The 30-day readmission rates for asthma are notably high at 11.9%, indicating a significant area for cost reduction and healthcare improvement (Shah et al., 2015).
Indirect Costs of Asthma
The indirect costs of asthma, such as lost productivity, also escalate with the severity of the disease. Patients with asthma, on average, incur additional indirect costs ranging from $106 to $1,000 annually compared to non-asthmatic individuals. This includes more missed school and work days—about 2.3 more school days and 1.8 more work days for those with asthma (Nurmagambetov et al., 2018). The total cost of absenteeism due to asthma in the United States is estimated at $42 million (Chan, 2019).
Asthma imposes a significant financial burden on both direct medical expenses and indirect costs due to lost productivity. These findings highlight the need for effective asthma management strategies to mitigate these costs and improve patient outcomes.
Strategies for Cost Reduction
Effective asthma management is crucial for reducing healthcare costs. Integrating at-home care approaches and self-management strategies has shown promise. Proper treatment and care can prevent exacerbations, hospitalizations, ED visits, amnd improve QoL, significantly reducing both direct and indirect costs. Research highlights the effectiveness of interventions that maximize bronchodilation and combine patient education with comprehensive disease management (Bollmeier & Hartmann, 2020; Maltby et al., 2020; McClatchey et al., 2023; McDonald et al., 2022; Pinnock et al., 2017).
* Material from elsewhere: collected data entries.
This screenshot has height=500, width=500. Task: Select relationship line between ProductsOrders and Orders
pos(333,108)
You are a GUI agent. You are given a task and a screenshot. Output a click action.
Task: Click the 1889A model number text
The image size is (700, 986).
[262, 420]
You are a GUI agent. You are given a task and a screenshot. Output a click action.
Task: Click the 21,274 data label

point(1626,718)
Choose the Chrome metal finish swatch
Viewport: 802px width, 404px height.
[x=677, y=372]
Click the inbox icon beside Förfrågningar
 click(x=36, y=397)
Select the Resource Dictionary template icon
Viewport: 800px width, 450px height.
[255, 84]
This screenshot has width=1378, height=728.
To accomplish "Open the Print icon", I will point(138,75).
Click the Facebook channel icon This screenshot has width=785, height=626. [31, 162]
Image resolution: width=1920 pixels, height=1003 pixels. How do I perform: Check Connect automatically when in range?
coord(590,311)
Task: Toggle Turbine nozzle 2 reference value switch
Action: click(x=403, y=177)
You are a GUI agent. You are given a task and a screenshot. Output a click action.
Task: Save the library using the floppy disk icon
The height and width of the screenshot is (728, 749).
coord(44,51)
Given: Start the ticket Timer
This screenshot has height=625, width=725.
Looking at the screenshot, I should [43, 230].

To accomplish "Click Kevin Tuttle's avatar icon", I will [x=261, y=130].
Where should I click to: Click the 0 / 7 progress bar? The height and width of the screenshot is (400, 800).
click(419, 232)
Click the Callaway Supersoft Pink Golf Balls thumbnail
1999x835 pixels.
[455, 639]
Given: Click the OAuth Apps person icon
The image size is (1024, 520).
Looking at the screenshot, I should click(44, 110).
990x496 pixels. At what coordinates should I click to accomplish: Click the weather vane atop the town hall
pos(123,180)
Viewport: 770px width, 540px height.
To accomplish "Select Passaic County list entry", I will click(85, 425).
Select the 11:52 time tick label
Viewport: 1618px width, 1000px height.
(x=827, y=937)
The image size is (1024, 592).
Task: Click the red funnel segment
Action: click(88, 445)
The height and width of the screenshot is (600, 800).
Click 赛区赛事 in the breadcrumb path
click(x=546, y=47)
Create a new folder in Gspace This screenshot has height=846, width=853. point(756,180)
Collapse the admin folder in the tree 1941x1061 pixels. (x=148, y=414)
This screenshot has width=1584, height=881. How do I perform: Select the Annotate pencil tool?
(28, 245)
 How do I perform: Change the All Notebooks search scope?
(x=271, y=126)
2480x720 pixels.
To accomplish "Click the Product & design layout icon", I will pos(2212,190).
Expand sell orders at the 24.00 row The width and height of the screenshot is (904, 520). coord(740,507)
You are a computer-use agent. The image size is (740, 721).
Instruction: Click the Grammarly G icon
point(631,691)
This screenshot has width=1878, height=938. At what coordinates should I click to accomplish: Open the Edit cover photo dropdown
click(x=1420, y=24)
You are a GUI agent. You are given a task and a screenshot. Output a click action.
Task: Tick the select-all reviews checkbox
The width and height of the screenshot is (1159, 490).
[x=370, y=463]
The CDC has recognized asthma as one of six particularly costly health conditions with proven interventions (Centers for Disease Control and Prevention, 2018b). These interventions include adherence to National Asthma Education and Prevention Program (NAEPP) Guidelines, improving access to medications and devices, enhancing self-management education, and expanding access to home visits (Centers for Disease Control and Prevention, 2020a; Cloutier et al., 2009).
Innovations in Virtual Care: Nightingale VIrtual Respiratory Care
Health Care Originals (HCO) has introduced the Nightingale Virtual Respiratory Care Program, a cutting-edge approach that focuses on helping patients independently manage their respiratory conditions. A key feature of Nightingale is the ADAMM-RSM device. This device is exceptional because it tracks respiratory patterns in detail and shares this data in real time with healthcare providers, enhancing patient care (Fan et al., 2020). Additionally, it uses advanced algorithms that can predict exacerbations up to three months in advance (Rhee et al., 2015).
The Nightingale Program has been successful in improving symptoms for those with respiratory issues. This success is measured using the SGRQ (St. George’s Respiratory Questionnaire), which scores symptoms on a scale from 0 to 100, where higher scores mean more severe symptoms. Initially, the average score was 64, but after six months in the program, it dropped by 18 points to 46. For participants enrolled for a year, the score decreased by 28 points to 36, showing a significant improvement in symptoms.
Asthma has a considerable economic impact through direct and indirect costs. Programs like Nightingale, with their innovative and effective management strategies, are vital in reducing these costs and enhancing the well-being of patients with respiratory conditions.